2013 yılındaki Gezi Parkı eylemlerine değinen Erdoğan, "Anadolu yayıncıları yüz yüze geldiğimiz kritik kavşakların tamamında gerçekten takdire şayan duruş sergilediler. Sokaklarımızın ateşe verildiği, milletin malına, mülküne hatta canına kastedildiği Gezi olaylarında, birileri 24 saat canlı yayınlarla Gezici vandalları överken sizler milletten yana net tavır koydunuz. Anlı şanlı basın organları 17-25 Aralık darbe girişimine çanak tutarken, sizler milli iradenin sesi oldunuz. 15 Temmuz gecesi birileri bekle gör politikası izlerken, Anadolu medyası olarak demokrasimizi korkusuzca savundunuz" diye konuştu.
İsrail'in saldırılarında katledilen gazetecilere dünyadan tepki yükselmediğini belirten Erdoğan, şunları söyledi:
"Anadolu yayıncılarının vicdanlı ve ilkeli tutumlarını Gazze'deki katliamda da aynı kararlılıkla devam ettirdiklerini memnuniyetle takip ediyorum. Müslümanlığımızla birlikte insanlığımızın da sınandığı bu cinnet haline tepki göstermek Filistin halkına karşı insani görevimizdir. Yıllardır bize basın özgürlüğü dersi verenler, işgal altındaki Filistin topraklarında yaşananlara sesini çıkarmıyor. İsrail saldırıların katledilen 150'ye yakın basın mensubunun hakkını, sizin gibi bir avuç vicdan sahibi dışında kimse savunmuyor. Medya ofisleri basılırken, haber kanalları kapatılırken, canlı yayında gazeteciler kurşunlanırken, dikkat ederseniz Gezi olayları sırasında Türkiye'ye kamp kuranlardan hiçbir tepki yükselmiyor."
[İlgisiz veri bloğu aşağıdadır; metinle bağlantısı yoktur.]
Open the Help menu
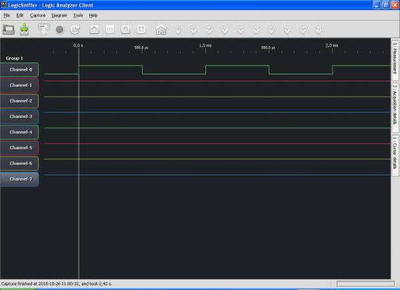This screenshot has height=290, width=400. [x=93, y=15]
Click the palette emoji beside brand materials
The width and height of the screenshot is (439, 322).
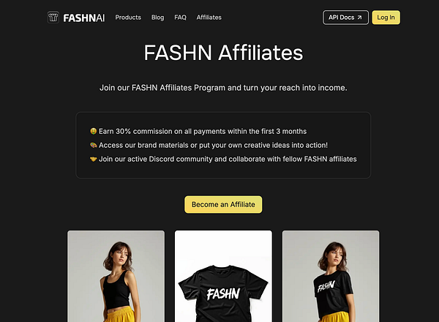[93, 145]
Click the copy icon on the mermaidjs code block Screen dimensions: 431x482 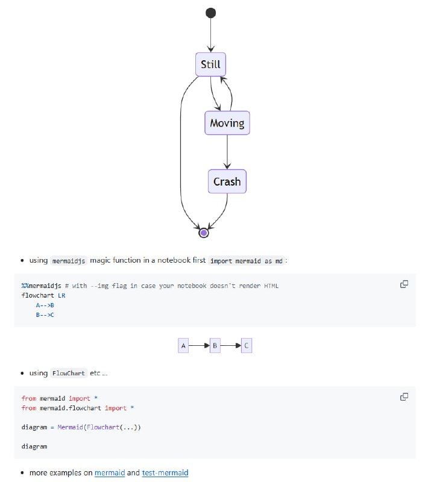(404, 284)
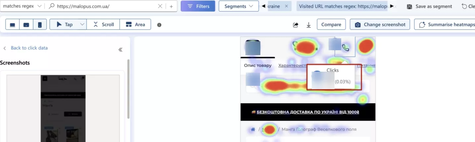Open the Filters panel
Screen dimensions: 475x142
pos(198,6)
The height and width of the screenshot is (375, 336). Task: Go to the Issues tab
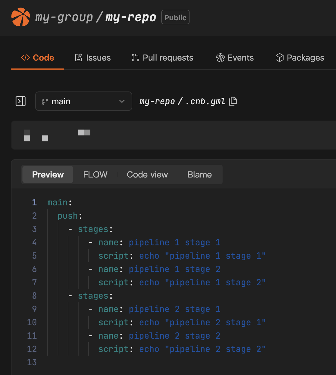tap(93, 58)
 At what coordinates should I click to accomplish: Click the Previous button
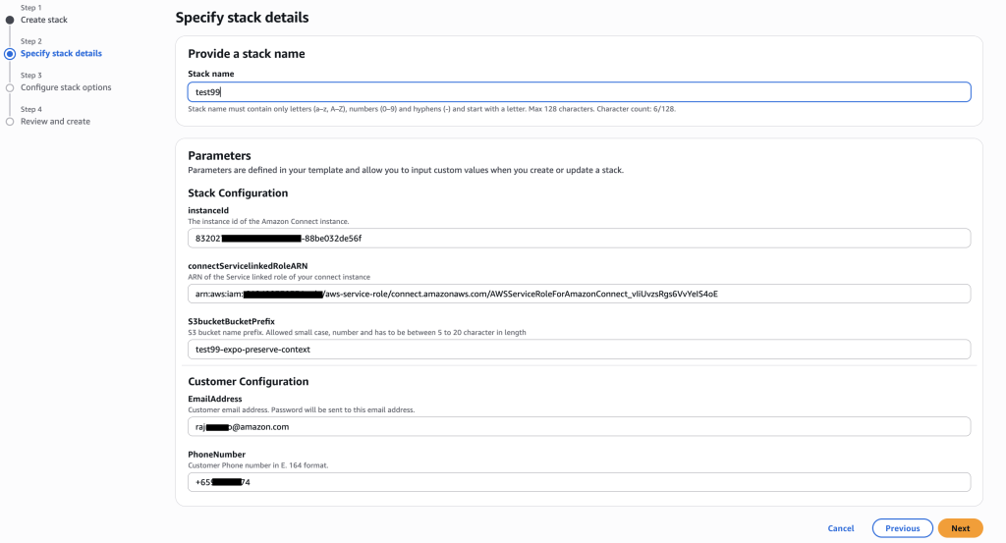902,528
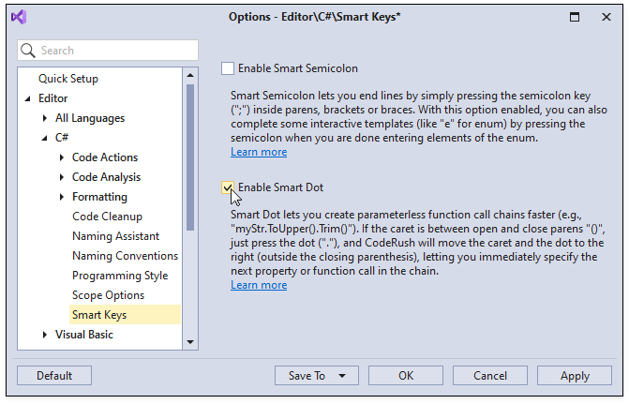The width and height of the screenshot is (629, 404).
Task: Enable the Smart Semicolon checkbox
Action: pos(228,68)
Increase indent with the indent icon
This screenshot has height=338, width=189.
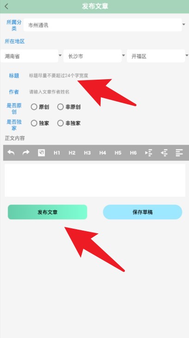[149, 153]
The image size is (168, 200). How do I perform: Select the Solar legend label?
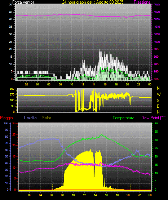pyautogui.click(x=47, y=118)
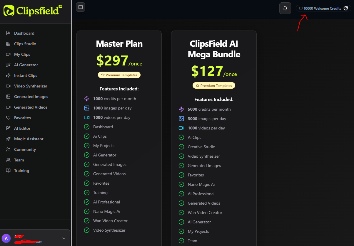Viewport: 354px width, 246px height.
Task: Refresh the welcome credits counter
Action: coord(346,9)
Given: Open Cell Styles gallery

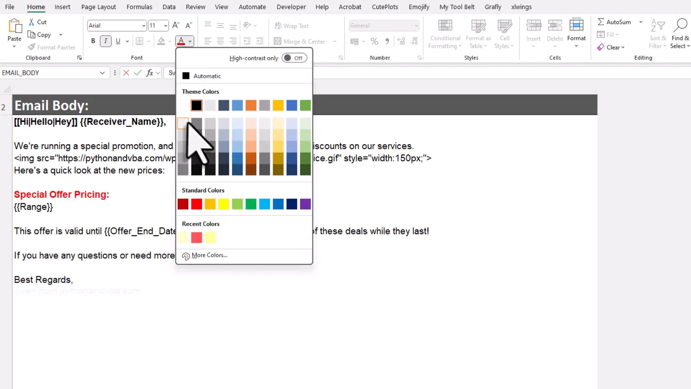Looking at the screenshot, I should pyautogui.click(x=503, y=34).
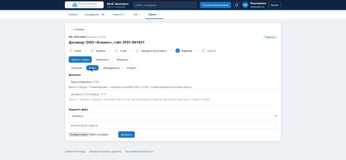Go back via К списку button
The image size is (346, 160).
pos(78,29)
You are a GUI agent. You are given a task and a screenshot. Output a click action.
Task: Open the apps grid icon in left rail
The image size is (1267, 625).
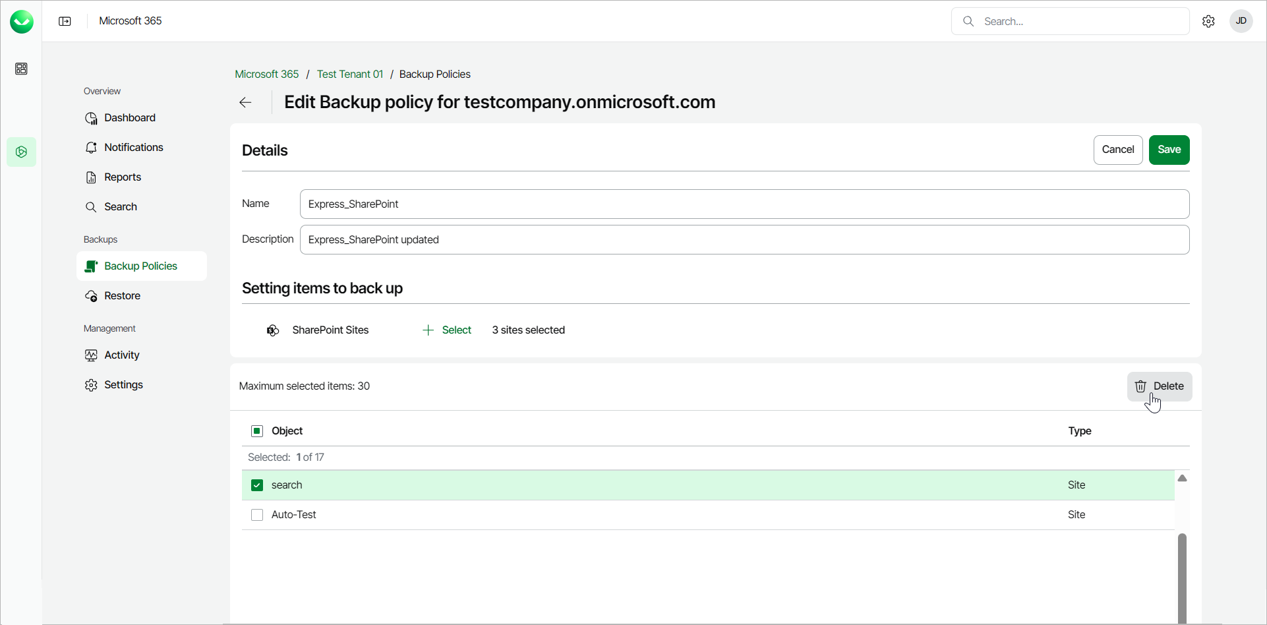(21, 69)
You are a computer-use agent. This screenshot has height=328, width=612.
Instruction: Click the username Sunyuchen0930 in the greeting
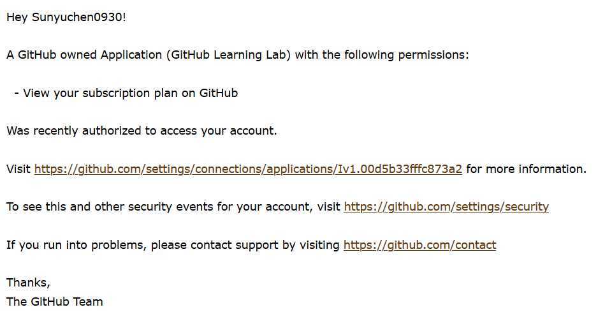coord(77,17)
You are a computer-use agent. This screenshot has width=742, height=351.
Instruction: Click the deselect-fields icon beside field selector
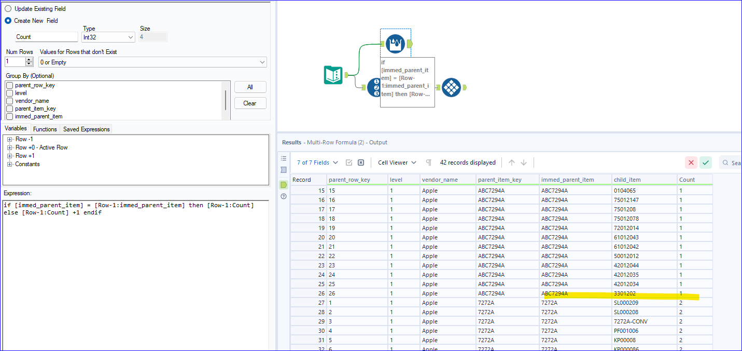point(360,163)
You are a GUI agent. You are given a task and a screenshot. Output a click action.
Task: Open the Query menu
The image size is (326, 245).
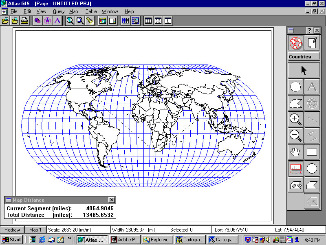59,11
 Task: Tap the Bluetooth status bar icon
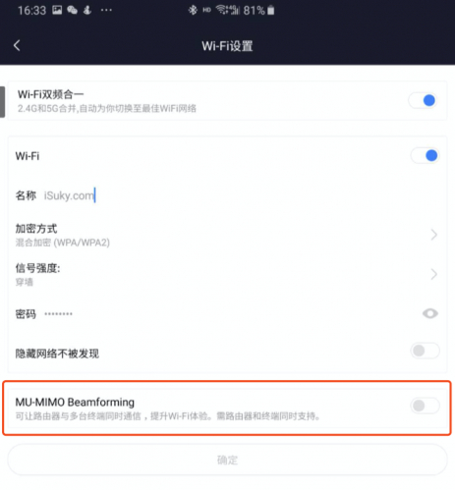coord(193,10)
Ahmet Kaya'nın seslendirdiği "Başım Belada" şarkısının sözlerine atıf yapan Erdoğan, "Öyle bir çifte standartla karşı karşıyayız ki, sadece 8 ayda 150 gazeteciyi katledenler hala basın hürriyetinden bahsedebiliyor. Merhum Ahmet Kaya ne diyordu, 'Nerden baksan tutarsızlık, nerden baksan ahmakça'. Bunlarınki yalnızca tutarsızlık değildir. Aynı zamanda vicdansızlık, ilkesizlik, adaletsizlik ve tarafgirliktir. Bugün soykırım karşısında üç maymunu oynayanlar alınlarına yapışan kara lekeyi ömürleri boyunca silemeyecek" ifadelerini kullandı.
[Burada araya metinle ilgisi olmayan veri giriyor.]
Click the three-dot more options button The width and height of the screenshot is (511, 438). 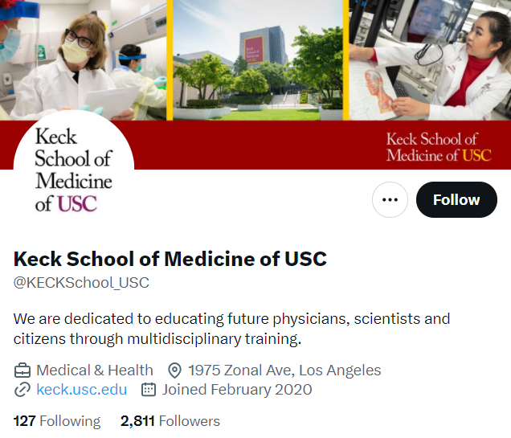point(390,200)
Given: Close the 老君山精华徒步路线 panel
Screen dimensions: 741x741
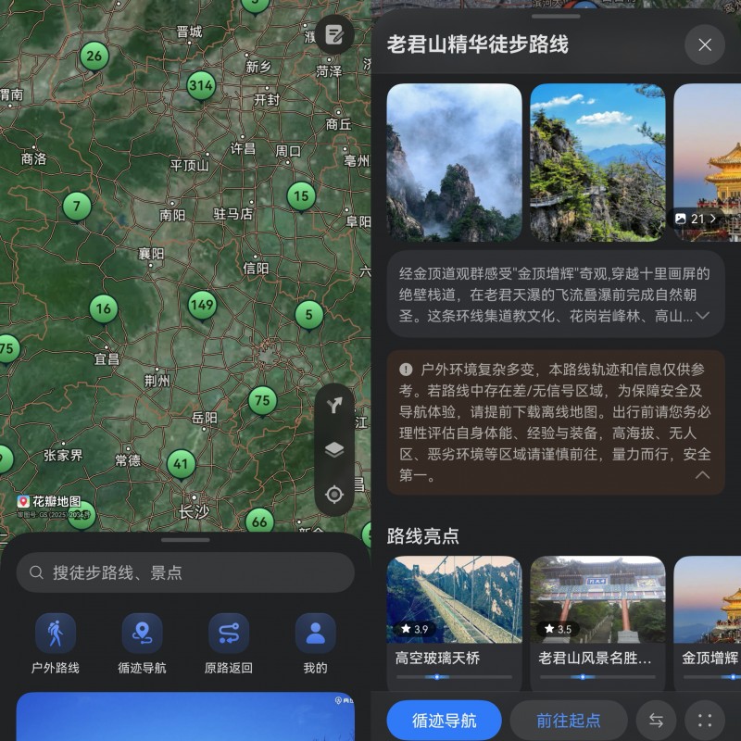Looking at the screenshot, I should tap(705, 44).
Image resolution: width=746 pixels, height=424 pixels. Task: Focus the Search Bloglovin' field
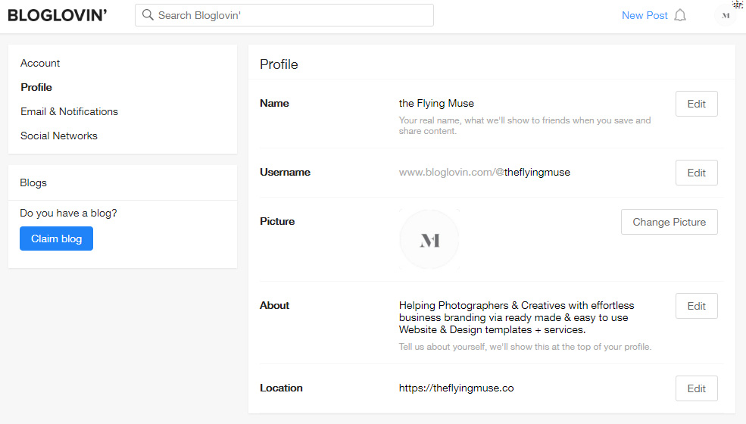click(x=284, y=15)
"Gazze'de katliamların ilk günden itibaren basın yayın organlarımız Filistinli mazlumların sesi oldu" diyen Erdoğan, "AA ve TRT'miz Gazze'de işlenen cinayetleri tüm çıplaklığıyla dünyaya anlattı. Siyasetçilerimiz ve siyasi partilerimiz birkaç İsrail muhibbi dışında Filistinli kardeşlerimizle dayanışma içinde oldu. Biz Filistinli kardeşlerimizi savunurken aslında insanlığı, barışı, adaleti ve özgürlükleri savunuyoruz. Filistin'deki katliama tepki verirken gelecek nesillere daha huzurlu, adil dünyada yaşama umudunu da miras bırakmayı hedefliyoruz" şeklinde konuştu.
Cumhurbaşkanı Erdoğan'ın konuşmasından başlıklar şöyle:
'MEDYAMIZ ÇOĞU ZAMAN DARBECİLER NAMINA MİLLETİ SORGUYA ÇEKTİ'
"Medyamız özellikle de merkez medyamız ülkemizde uzun yıllar vesayetin gölgesi altında görev yapmaya çalıştı. Bu vesayet sadece devlet içindeki oligarşik yapıların değil, bununla birlikte Türkiye'de ekonomi ve paraya hükmedenlerin de vesayetiydi. Halk adına devlet erklerini denetlemesi gereken medyamız çoğu zaman darbeciler namına milleti denetledi, milleti terbiye etti, milleti sorguya çekti. Vatandaşa ayar vermeye çalıştı. Basınımızın tek parti dönemindeki ahvalini burada konuşmaya gerek dahi duymuyorum. 27 Mayıs darbesine hazırlık sürecinde cuntacıların basın bülteni gibi çıkan gazetelerini şimdi yüzümüz kızararak okuyoruz. 12 Eylül'den, 28 Şubat'a kadar aynı manşetlerin tekrar tekrar atıldığına şahit olduk."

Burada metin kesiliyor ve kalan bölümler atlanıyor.